Another indicator of morbidity and nutritional status is the ratio between ECW and ICW (ECW:ICW), which is less than 0.9 in healthy populations indicating a higher ICW distribution.[41] With loss of cell integrity and cell mass, a shift toward a higher amount of ECW occurs, which was the case for the TAG at weeks 4 and 8 in this study. While this shift was minimal, it indicates that cellular integrity got worse that may be linked to an ongoing inflammatory process. Confirming the elevated inflammatory process is the increased measure of TNF-α in the TAG at the end of the study. It has been shown that increased TNF-α levels are associated with longer survival times in cachectic cancer patients that also gained weight.[42]

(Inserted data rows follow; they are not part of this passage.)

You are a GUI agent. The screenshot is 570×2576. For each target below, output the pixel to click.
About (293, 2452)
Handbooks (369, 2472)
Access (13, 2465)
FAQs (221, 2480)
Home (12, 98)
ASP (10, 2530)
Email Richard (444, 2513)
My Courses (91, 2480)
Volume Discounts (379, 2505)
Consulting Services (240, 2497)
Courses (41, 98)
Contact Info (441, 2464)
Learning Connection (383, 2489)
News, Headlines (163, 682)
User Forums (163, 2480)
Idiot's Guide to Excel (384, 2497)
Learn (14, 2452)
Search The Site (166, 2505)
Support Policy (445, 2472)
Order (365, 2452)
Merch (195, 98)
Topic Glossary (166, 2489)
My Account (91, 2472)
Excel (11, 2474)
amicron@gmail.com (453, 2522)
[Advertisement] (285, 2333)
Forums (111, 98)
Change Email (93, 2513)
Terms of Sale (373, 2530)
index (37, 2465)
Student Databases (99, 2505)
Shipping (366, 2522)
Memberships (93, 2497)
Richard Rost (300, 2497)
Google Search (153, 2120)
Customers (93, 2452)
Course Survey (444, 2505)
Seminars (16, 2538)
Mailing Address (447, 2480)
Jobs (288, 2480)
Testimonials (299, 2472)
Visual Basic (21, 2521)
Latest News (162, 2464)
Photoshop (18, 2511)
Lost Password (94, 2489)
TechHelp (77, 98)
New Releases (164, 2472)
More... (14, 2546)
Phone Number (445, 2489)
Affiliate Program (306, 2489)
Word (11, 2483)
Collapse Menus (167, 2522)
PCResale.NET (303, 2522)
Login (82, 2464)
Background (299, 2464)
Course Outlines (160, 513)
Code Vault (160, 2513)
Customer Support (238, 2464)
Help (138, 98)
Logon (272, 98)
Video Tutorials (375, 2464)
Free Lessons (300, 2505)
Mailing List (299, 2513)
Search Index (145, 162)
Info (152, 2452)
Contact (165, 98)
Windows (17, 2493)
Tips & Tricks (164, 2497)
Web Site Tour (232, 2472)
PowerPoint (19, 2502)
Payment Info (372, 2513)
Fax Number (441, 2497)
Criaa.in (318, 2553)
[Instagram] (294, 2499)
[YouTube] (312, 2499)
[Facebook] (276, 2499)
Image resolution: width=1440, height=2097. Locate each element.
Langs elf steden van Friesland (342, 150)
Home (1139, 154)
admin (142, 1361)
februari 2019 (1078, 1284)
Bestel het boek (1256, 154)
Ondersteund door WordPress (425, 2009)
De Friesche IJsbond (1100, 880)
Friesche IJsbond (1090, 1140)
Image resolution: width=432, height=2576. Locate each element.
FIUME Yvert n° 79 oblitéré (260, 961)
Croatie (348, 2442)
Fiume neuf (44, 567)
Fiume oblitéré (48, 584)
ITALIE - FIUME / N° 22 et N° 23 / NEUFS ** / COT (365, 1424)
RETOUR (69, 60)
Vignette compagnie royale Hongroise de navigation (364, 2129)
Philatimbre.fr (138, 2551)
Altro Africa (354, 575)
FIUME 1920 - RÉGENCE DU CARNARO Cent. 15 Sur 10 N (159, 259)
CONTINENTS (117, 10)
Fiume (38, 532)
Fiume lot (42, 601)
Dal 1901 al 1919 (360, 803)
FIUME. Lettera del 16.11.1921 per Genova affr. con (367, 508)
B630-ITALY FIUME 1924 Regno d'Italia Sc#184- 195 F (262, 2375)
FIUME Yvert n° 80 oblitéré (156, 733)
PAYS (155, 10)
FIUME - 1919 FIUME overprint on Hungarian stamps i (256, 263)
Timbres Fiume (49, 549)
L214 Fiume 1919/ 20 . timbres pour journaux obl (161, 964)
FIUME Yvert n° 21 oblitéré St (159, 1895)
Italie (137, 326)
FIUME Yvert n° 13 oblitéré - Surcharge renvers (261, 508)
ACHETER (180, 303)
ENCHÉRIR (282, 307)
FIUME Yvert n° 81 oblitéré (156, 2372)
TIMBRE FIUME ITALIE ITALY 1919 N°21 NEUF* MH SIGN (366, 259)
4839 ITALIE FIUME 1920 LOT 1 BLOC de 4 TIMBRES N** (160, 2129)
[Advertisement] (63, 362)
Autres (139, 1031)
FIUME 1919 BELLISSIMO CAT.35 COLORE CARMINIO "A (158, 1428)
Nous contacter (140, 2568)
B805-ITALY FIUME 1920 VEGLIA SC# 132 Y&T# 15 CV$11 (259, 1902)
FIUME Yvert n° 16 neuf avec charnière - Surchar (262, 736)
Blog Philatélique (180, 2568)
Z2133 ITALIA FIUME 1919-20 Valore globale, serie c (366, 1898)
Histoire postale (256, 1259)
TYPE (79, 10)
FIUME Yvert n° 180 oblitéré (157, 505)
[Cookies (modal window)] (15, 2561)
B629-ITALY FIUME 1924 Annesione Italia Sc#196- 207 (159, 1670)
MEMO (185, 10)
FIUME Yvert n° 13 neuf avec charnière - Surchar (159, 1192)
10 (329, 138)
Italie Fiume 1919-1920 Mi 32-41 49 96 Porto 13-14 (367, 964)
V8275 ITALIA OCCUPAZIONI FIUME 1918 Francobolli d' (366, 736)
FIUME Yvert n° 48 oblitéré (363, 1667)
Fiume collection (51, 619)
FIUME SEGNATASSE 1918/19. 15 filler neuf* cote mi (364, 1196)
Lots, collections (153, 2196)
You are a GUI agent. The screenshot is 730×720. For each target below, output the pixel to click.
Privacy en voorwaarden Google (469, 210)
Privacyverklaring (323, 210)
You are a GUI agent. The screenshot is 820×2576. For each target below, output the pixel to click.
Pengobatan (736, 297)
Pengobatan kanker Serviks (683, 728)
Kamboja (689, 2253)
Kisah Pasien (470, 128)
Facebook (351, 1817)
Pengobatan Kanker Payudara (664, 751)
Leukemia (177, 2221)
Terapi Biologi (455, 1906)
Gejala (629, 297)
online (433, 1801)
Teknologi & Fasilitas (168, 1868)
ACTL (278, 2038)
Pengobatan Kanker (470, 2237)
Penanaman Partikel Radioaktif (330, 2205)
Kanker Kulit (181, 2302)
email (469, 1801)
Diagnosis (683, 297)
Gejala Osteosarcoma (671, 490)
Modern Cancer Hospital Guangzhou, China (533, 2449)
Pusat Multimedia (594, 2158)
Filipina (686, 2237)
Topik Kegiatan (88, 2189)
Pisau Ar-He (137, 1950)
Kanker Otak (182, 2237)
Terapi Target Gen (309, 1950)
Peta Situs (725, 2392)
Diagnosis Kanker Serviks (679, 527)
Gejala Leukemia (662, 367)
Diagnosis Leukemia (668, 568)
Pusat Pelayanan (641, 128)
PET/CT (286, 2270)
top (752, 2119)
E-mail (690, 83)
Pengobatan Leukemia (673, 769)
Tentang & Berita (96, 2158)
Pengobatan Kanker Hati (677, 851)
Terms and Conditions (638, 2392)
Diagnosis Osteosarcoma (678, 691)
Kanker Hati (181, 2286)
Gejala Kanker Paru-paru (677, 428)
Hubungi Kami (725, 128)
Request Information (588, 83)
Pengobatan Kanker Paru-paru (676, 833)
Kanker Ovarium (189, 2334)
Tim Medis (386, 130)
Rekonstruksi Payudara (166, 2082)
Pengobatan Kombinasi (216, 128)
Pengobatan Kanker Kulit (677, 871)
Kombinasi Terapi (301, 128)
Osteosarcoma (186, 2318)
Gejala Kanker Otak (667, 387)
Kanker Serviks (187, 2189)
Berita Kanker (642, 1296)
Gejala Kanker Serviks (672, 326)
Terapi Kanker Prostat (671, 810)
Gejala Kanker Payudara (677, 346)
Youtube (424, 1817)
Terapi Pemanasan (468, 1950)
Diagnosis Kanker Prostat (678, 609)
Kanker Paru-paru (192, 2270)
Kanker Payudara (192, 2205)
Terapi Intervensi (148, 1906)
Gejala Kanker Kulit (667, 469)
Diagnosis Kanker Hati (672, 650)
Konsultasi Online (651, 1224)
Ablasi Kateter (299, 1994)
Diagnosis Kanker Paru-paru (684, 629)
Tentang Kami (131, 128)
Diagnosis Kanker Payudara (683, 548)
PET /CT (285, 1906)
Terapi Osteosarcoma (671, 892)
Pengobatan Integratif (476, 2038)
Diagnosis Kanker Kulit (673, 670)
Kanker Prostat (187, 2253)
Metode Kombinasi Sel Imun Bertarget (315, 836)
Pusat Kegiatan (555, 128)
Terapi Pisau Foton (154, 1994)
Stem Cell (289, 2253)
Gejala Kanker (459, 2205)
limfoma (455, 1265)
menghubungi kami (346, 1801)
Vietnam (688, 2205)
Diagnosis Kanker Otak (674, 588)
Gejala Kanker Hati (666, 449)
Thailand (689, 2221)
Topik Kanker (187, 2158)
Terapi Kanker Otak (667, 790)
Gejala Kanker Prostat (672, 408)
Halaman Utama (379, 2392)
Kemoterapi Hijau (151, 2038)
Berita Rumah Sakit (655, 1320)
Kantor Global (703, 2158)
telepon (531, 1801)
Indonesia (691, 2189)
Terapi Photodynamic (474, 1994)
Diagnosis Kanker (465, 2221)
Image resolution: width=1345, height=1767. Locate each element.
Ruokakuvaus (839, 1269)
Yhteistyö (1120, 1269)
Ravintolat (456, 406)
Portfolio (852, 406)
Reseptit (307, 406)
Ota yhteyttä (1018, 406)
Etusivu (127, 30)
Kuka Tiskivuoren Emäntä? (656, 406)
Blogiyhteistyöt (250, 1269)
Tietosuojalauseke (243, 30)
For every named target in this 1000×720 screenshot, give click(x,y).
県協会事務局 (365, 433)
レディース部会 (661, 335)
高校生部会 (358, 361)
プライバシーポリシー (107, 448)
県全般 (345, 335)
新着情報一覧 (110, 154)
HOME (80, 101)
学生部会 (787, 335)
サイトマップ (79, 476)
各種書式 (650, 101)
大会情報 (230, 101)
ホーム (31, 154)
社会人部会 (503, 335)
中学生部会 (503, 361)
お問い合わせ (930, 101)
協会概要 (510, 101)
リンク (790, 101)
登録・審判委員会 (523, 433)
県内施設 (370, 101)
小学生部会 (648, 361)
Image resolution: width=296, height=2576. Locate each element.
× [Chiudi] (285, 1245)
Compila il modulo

There are several limitations of this study. First, given our findings, future studies should increase the sample size and duration of acupuncture intervention to allow for the potential treatment effect to be fully observed. Second, due to inclusion of patients with various types of GI cancer and stages in this pilot study, the heterogeneity of the patient population and chemotherapy regimens limit interpretation of weight changes and appetite as well as generalizability of findings. As a pilot study, we aimed at feasibility and included subject enrollment from both academic and community practices to improve the diversity of subject inclusion. Finally, the study included sham acupuncture, which requires careful selection of acupuncture points for both the TA and the CG to exclude potential covariate effects that could lead to unexpected influences on observed parameters. The predetermined acupuncture points used in the CG are unlikely to have therapeutic effect on cachetic symptoms or underlying conditions; however, the discrepancy in total needles used between TAG and CG may have introduced bias. The 23 needles used in the TAG group is similar to what is being used for other complex conditions such as depression[43] or irritable bowel syndrome.[44]

Conclusions

In this 8-week pilot study we demonstrated feasibility in design, conduct, and completion of a TA protocol in GI cancer cachexia suggesting scalability in the future. While the TAG presented with less muscle degradation (as indicated by the LDH) at the end of the study, a more active inflammatory process may have been present as suggested by a higher ECW/ICW ratio and elevated TNF-α levels. Specifically, some contradictory findings such as lower LDH levels but increased prealbumin likely due to the small sample size and heterogeneity of the patient population will require further investigation. In addition, the leptin levels in the TAG were significantly lower, which is in agreement with increased appetite and a potential weight gain observed toward the end of the study. While both groups maintained their weight, the TAG demonstrated a trend in weight gain in weeks 7 and 8, suggesting a delayed benefit to the intervention or need for prolonged administration of the TA. Further studies with a larger sample size, more homogenous patient population, and prolonged follow-up or intervention are warranted.